- **练习要求**
从包含“At what coordinates should I click to accomplish: Open”的那一行起，到包含“click(296, 219)”的那一行止（首尾两行都算在内），把这些记录重写一遍，其中的“switch”改为“toggle”，其余一字不动。

- **材料**
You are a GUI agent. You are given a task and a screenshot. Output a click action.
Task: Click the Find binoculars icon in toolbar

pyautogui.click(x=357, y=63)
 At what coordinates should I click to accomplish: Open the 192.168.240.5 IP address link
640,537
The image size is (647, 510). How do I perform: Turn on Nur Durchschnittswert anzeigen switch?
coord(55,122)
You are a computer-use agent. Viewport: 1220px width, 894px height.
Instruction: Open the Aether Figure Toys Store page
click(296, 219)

--

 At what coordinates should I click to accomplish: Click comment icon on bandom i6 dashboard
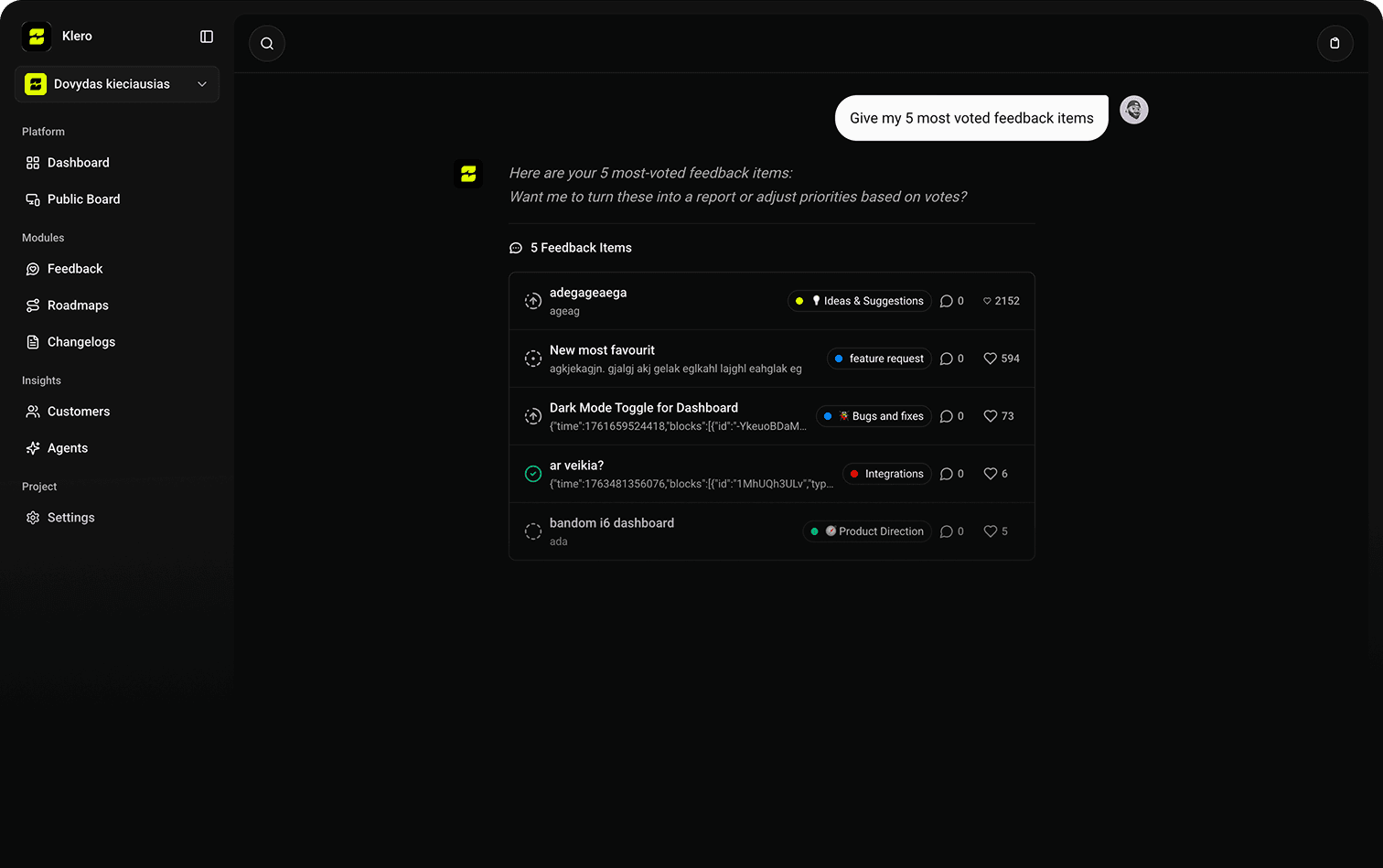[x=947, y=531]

- **参考答案**
 At what coordinates should I click to accomplish: Open the 192.168.240.5 IP address link
640,537
The image size is (647, 510). How do I perform: Turn on Nur Durchschnittswert anzeigen toggle?
coord(55,122)
You are a computer-use agent. Viewport: 1220px width, 894px height.
Instruction: Open the Aether Figure Toys Store page
click(296, 219)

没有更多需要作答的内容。